Третье: я не мог оторваться от чтения; рассказ захватывал меня, покорял.
Временно я подчинился этому последнему пункту.
Я должен был продолжать читать и не спешить; мне нужно было получить полную информацию, прежде чем поднять тревогу.
Оставалась еще слабая надежда, что по той или иной причине Астигаррага не смог осуществить на практике свои планы мести и что убийство Аулкичо, например, совершено кем-то другим.
Невероятно, я это знал, но возможно.
А кто, черт возьми, мог быть этот последний отравитель, туз в рукаве, этот выдающийся политик-националист?
Хотя и логично предположить, что больше всего мне хотелось покарать дядю Пачи, заняться им в первую очередь было сложно из-за его положения подпольного этарры во Франции.
Кресенсио был гораздо больше под рукой и более доступен, учитывая наши с ним добрые эротико-мистические отношения.
И кроме того, расправиться с ним мне хотелось лишь немного меньше, чем с дядей Пачи.
Однако прежде, чем начать осуществлять столь часто представлявшуюся мне в воображении месть, я постарался спокойно решить некоторые вопросы личной жизни, как, например, получить водительские права или образование.
В отношении этого последнего вопроса я рассудил, что, чтобы смешаться со столь разноперым стадом, мне неплохо было бы получить ту культурную подготовку, какой мне не хватало в восемнадцать лет.
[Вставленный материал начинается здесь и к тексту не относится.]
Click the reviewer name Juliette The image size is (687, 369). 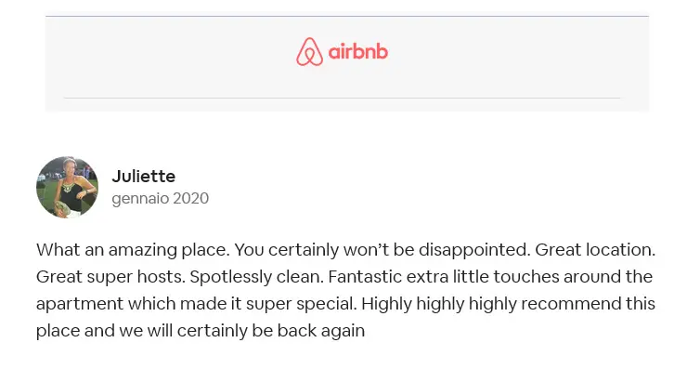144,177
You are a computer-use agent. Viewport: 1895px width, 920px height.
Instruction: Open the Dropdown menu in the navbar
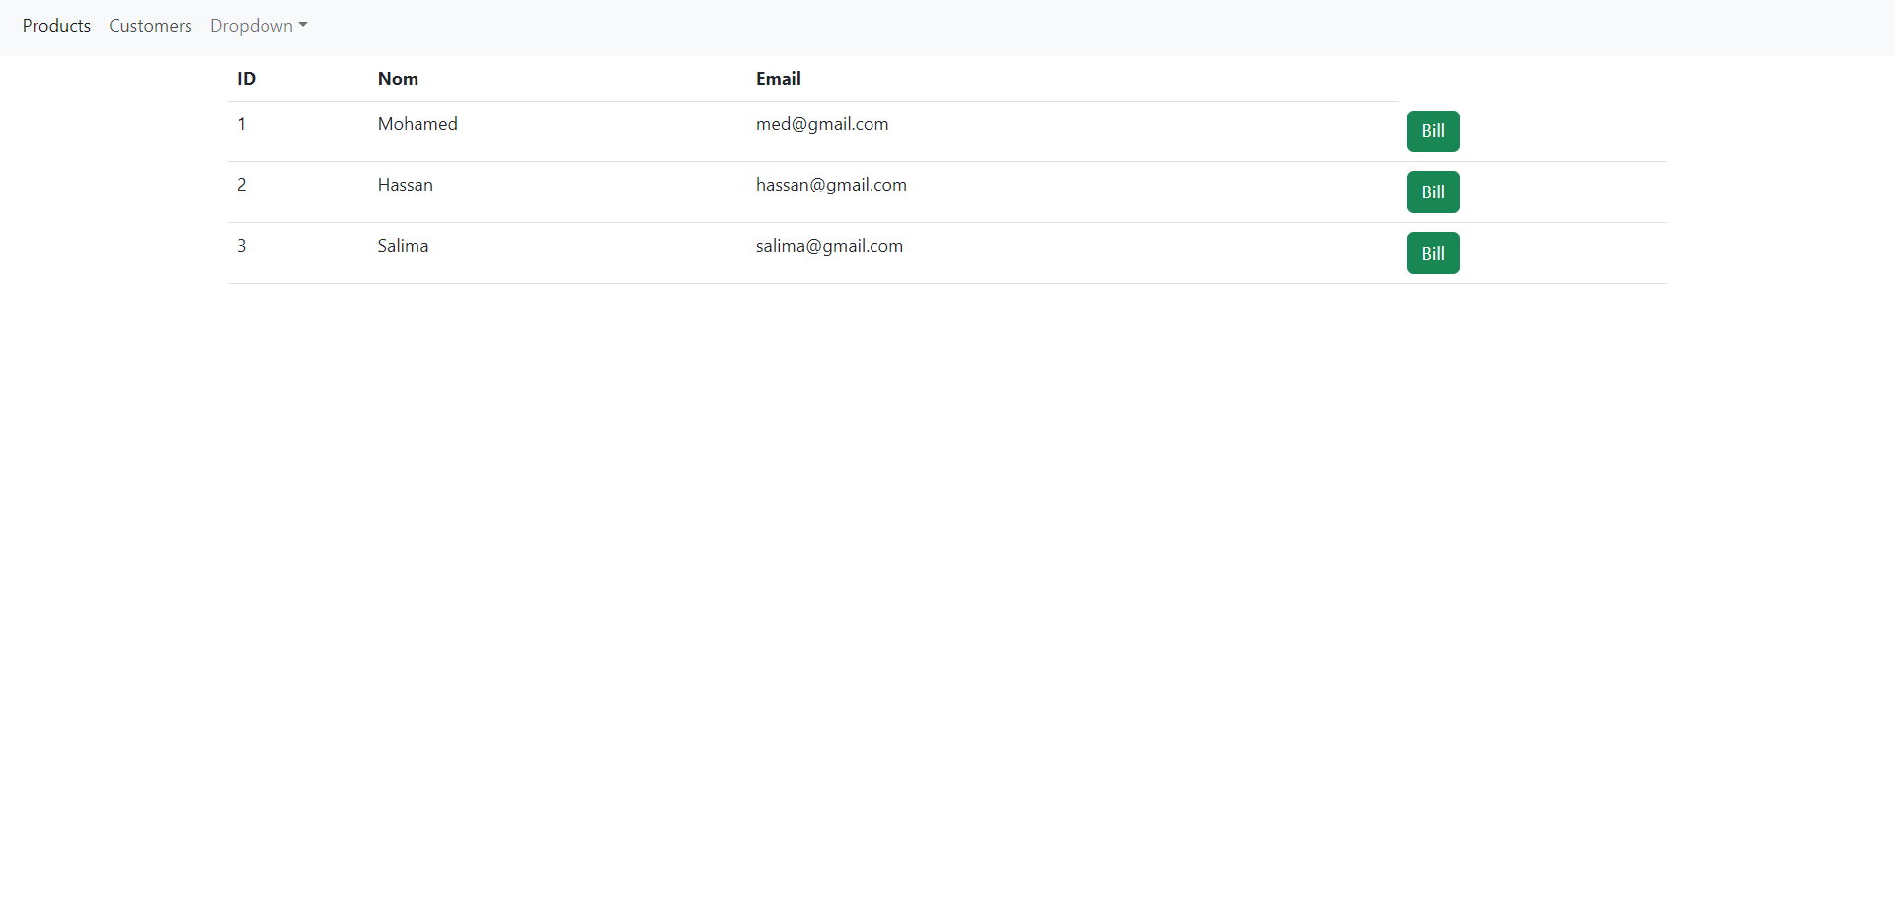[x=251, y=25]
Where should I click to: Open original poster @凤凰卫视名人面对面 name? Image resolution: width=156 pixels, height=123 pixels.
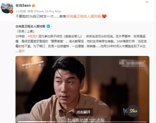coord(30,26)
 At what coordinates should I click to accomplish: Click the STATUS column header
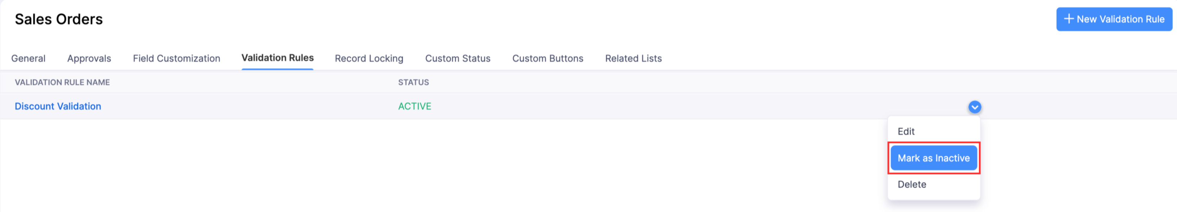[413, 82]
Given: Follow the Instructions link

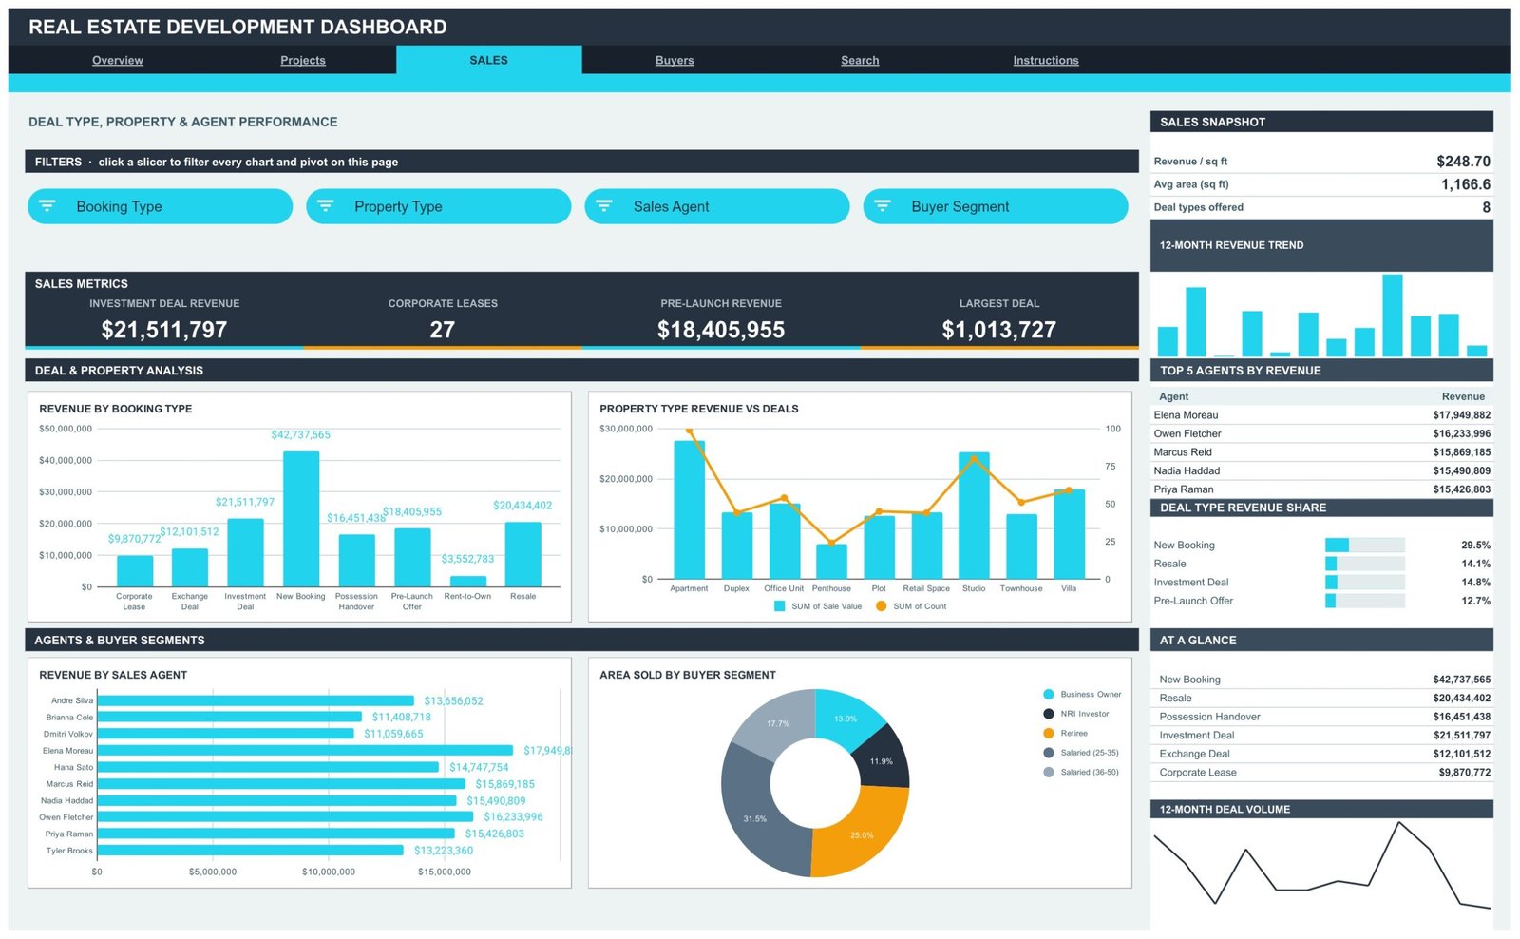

В Эспасе я купил полную энциклопедию. Я потратил пять лет на то, чтоб лихорадочно прочесть каждую из ее страниц.
Были и другие насущные дела, не терпящие отлагательств, – например, перестать быть девственником.
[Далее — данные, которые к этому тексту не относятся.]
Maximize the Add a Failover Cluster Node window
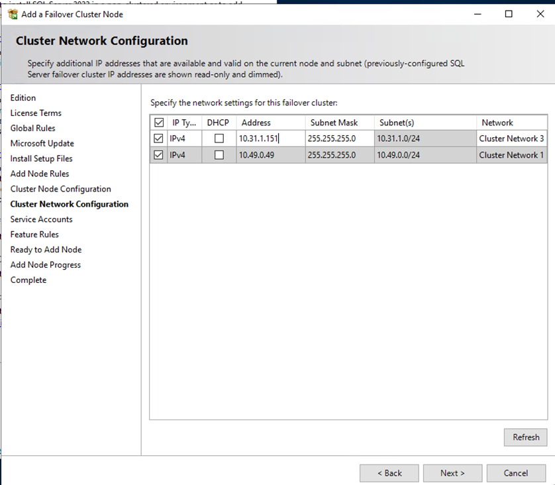Screen dimensions: 555x485 509,14
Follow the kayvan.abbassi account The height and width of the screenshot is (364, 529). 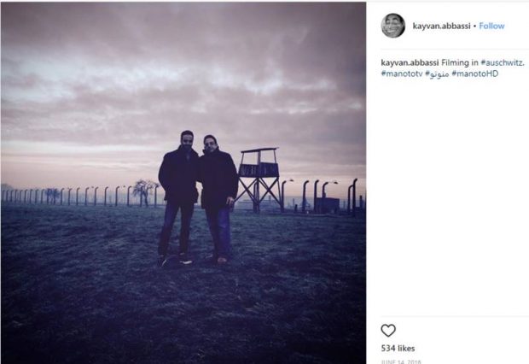pos(491,26)
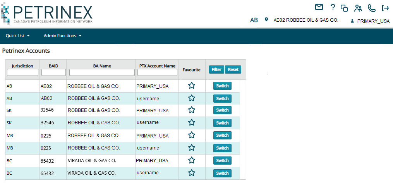Expand the Quick List dropdown menu

pos(17,36)

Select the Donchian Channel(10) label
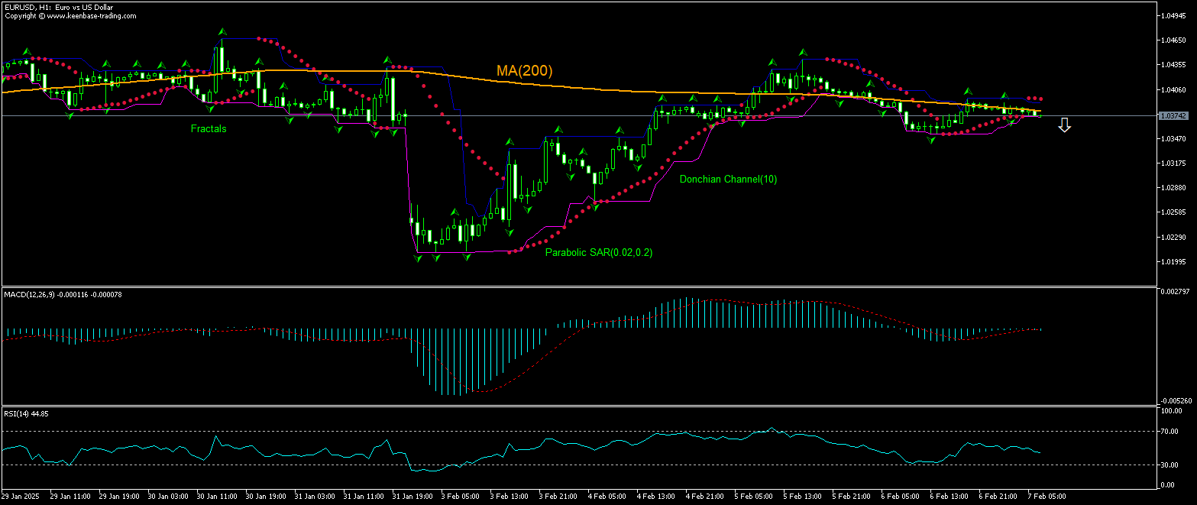coord(728,179)
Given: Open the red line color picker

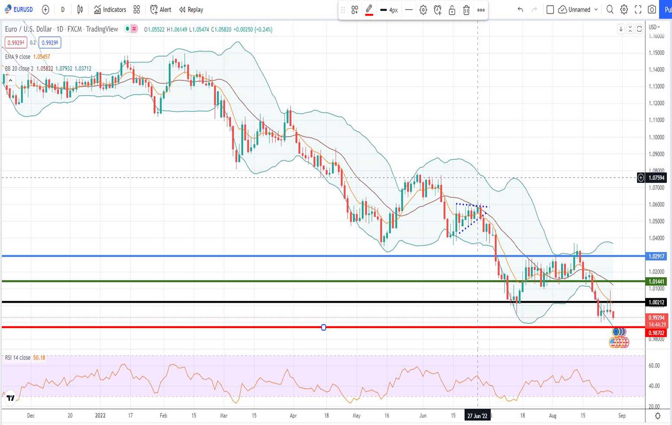Looking at the screenshot, I should coord(369,10).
Я воспользовался случаем и во время короткой поездки в Барселону сдал этот экзамен.
Я жаждал увидеть выступление Бланки Эреси в «Эль-Лисео». Я достал билет в один из первых рядов и проглотил «Богему» целиком. Бланка исполняла главную женскую партию, нежнейшую Мими (я не мог сдержать слезы в сцене, где она умирает). Достигнув зрелости, она превратилась в красивую женщину с определенной склонностью к полноте, как это случается со многими оперными певицами. Она показалась мне чрезвычайно привлекательной.
Ей много аплодировали, вероятно, у нее был хороший голос (признаюсь в своей невежественной нечувствительности к опере. Грудное «до» звучит для меня почти так же, как корабельная сирена).
Причина моего появления в качестве зрителя, в ожидании момента, когда настанет черед нашей личной встречи, коренилась в том, что я хотел сделать свою ненависть более конкретной, применить ее к современному физическому образу, а не к смутному воспоминанию о молоденькой девушке из 1962 года.
Ту же процедуру я применил и к Йосеану Аулкичо.
Однажды в воскресенье я пришел на стадион «Сан Мамес». «Атлетик» Бильбао играла на домашнем поле против мадридского «Реала».
Почти в конце матча Йосеан забил головой потрясающий гол, определивший победу «Атлетик» и вызвавший восторженные вопли болельщиков.
Аулкичо был настоящим баском, народным героем, очень любимым в Бильбао.
Но вернемся в Барселону: по выходе из оперы я бродил по соседнему китайскому кварталу.
Видимо, недавно пришвартовалось судно североамериканской Армады, и повсюду бродили моряки со шлюхами.
Мне было из чего выбирать.
Мне понравилась одна высокая блондинка, прогуливавшаяся у входа в бар; она была очень хороша.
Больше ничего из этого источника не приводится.